Even laggards like fintech hub Lesaka, PPC and Adcorp have found fortification this year — the latter doling out some generous dividends. Sun International, which sweated bullets through the Covid lockdowns, is on the front foot again, even if the share price gains were quite pedestrian in 2024. Over three years, Sun has had a 63% gain in its share price, and VCP is starting to collect decent dividend flows.

Automotive and battery group Metair remains the stark underperformer in the VCP portfolio. But changes are afoot, and there could be structural developments to spark sentiment in 2025.

The question, of course, is how VCP manages to be patient in addressing key changes that market watchers might feel are already long overdue.

Sithole explains that much of VCP’s “patient” work is done before it invests or takes a board position. “We probably spend between six and 24 months assessing a potential investment before we gain the conviction that we should invest.”

He says this is partly to ensure that VCP has enough margin of safety (or downside protection), because it manages a concentrated portfolio of between eight and a dozen positions at any one point.

Sithole says the assessment includes having contingency plans for bringing in new management should this be required.

He points out that VCP also prefers to test its thinking with other shareholders using publicly available information. “We try to avoid a fight between shareholders if we can. It can be very destructive to the business. Once we take a board seat, we try to move as quickly as possible, though we still concede that it takes a good 12 to 36 months to see the results of any transformational efforts.”

But is there ever a time that VCP has to reassess original goals and walk away from an investment?

Sithole notes: “Investing is probably the most humbling profession, and you will always have your fair share of duds and investments that don’t work. But this process, while unavoidable, is priceless, as you learn the most during your unsuccessful investments — about both your investment model and your people.”

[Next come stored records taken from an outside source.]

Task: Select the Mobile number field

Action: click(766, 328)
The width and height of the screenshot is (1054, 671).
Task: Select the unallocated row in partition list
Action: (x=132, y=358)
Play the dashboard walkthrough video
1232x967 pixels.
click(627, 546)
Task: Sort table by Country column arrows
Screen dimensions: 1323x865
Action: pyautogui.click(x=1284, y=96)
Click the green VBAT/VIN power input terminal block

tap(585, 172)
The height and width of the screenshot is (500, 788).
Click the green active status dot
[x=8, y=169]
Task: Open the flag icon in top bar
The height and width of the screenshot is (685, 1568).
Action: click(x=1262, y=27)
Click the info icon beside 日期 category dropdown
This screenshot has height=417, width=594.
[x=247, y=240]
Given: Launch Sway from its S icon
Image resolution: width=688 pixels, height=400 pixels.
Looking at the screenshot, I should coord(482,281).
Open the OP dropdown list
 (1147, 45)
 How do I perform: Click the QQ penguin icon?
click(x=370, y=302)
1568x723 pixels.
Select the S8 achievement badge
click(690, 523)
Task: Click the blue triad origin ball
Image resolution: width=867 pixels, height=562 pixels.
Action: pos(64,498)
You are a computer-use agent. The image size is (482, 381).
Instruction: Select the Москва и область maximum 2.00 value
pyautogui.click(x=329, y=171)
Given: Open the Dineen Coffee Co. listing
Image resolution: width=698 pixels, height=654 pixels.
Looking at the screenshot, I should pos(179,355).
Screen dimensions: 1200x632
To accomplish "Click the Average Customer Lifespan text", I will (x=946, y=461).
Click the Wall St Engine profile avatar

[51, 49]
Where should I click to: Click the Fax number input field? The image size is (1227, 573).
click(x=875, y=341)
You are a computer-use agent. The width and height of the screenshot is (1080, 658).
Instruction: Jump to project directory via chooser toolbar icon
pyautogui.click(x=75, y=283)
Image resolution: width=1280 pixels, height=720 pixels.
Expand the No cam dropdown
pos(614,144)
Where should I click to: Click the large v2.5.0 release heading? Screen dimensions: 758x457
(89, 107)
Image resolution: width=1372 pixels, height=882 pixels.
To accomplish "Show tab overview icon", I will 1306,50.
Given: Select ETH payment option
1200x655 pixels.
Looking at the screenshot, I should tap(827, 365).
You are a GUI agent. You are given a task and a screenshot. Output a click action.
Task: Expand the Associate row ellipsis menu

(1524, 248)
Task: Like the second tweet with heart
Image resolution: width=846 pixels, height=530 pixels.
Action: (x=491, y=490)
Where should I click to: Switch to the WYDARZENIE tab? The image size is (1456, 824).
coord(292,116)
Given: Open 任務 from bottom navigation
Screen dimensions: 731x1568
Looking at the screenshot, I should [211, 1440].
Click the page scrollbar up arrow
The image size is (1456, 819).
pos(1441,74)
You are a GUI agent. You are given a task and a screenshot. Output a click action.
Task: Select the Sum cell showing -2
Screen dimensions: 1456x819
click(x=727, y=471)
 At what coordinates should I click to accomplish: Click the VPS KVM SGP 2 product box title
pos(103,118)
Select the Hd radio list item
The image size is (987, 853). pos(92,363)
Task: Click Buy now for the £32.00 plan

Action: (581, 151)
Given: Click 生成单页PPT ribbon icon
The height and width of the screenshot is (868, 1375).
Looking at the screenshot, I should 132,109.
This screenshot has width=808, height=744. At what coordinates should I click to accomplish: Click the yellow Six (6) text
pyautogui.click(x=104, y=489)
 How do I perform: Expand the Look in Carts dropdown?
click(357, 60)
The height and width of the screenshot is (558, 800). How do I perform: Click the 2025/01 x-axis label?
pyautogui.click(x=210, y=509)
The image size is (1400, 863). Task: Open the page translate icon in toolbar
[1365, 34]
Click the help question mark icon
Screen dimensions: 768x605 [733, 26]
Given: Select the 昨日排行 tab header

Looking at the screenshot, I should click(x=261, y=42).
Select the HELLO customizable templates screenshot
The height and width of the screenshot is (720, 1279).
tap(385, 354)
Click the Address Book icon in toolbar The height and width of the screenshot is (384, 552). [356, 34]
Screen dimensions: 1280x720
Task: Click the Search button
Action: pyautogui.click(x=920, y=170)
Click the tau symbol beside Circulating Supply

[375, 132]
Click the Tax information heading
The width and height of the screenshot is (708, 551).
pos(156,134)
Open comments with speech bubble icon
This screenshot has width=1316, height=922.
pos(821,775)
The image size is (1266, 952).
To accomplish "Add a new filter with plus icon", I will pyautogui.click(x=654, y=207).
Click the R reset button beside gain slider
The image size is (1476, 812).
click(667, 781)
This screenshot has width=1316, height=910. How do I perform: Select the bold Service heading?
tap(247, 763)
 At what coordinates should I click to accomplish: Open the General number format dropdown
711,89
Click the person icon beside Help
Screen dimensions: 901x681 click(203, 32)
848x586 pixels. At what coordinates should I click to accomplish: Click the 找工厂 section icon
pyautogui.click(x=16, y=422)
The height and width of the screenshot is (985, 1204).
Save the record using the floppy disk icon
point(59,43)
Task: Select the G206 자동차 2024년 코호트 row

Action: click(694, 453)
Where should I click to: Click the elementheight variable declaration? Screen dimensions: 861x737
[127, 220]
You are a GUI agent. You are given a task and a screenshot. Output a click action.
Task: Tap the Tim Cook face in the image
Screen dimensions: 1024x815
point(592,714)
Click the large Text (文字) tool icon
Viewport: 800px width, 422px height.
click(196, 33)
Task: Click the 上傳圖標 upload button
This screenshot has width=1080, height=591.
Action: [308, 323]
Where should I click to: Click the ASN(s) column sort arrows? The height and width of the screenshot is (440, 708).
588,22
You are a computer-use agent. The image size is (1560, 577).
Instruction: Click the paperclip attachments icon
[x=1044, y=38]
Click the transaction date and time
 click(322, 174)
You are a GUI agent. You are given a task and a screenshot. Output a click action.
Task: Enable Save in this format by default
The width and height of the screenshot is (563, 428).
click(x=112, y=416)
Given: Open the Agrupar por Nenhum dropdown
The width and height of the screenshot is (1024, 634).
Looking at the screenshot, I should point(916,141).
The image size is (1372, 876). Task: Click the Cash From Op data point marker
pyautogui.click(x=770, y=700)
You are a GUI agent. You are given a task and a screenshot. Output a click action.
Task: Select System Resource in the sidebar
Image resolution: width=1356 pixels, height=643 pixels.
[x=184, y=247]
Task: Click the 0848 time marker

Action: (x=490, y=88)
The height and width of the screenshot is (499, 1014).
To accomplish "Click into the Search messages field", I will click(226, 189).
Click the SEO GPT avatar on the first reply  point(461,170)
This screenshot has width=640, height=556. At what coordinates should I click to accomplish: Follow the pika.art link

VCP has been fortunate in that most of the pedestrian investments were made during its initial stages, when the group was still testing the model — “separating the theory from the practice on the ground”, Sithole says.

“What we do every month is to undertake a review of the portfolio, during which we compare each investment against original targets and assess potential upside vs our minimum target returns.” He says VCP has been fairly decisive in exiting the suboptimal investments, though he concedes that the constraint of being on a board, or sometimes being in illiquid investments, has delayed one or two of the exits.

After a cracking 2024, is there a temptation for VCP to cash out of any of its current positions?

This has something to do with human psychology. We tend to experience the pain of losses much more deeply than the joy of gains.

—  Sam Sithole

Sithole says the conventional investment wisdom is that investors hold on to their losers for far too long, and sell the winners way too quickly.

“This has something to do with human psychology. We tend to experience the pain of losses much more deeply than the joy of gains. Fortunately, I think we have managed to stay the course for a few of our investments.”

He cites Altron, VCP’s first investment in December 2016 and still one of its key investments today. “By December 2020, we had created an internal rate of return of more than 50% and four to five times returns for our investors. But we still believed there was more juice left. I am glad we stayed the course, as Altron has just been the best-performing share in 2024.”

The way things have stacked up for VCP this year suggests 2025 could be another big year, with plenty of opportunities still abounding on the JSE. Would there perhaps be any merit in listing VCP as a specialist activist investment fund — which could, for one thing, provide a meaningful war chest via an IPO?

Sithole seems open-minded. “We are constantly looking at new fundraising efforts and have recently appointed our fellow partner Tapiwa Ngara to be in charge of this key strategic pillar. We won’t discount any ideas at this moment, as we need as much capital as we can raise.”